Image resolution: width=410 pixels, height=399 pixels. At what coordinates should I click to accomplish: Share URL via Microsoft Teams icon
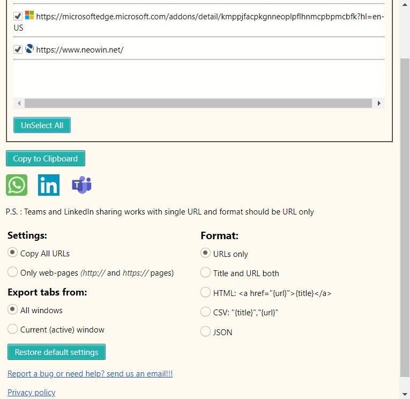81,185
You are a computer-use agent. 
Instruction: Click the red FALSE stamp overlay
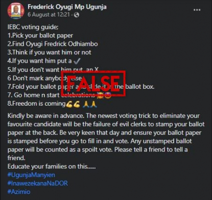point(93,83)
----------
Write out all the items above as a JSON list of strings, with one string for each line and no blank lines. Leave out the pictures.

THE COMPLETED TASK »
[
  "Image resolution: width=410 pixels, height=399 pixels. At what coordinates should I click to accomplish: Share URL via Microsoft Teams icon",
  "81,185",
  "You are a computer-use agent. ",
  "Instruction: Click the red FALSE stamp overlay",
  "point(93,83)"
]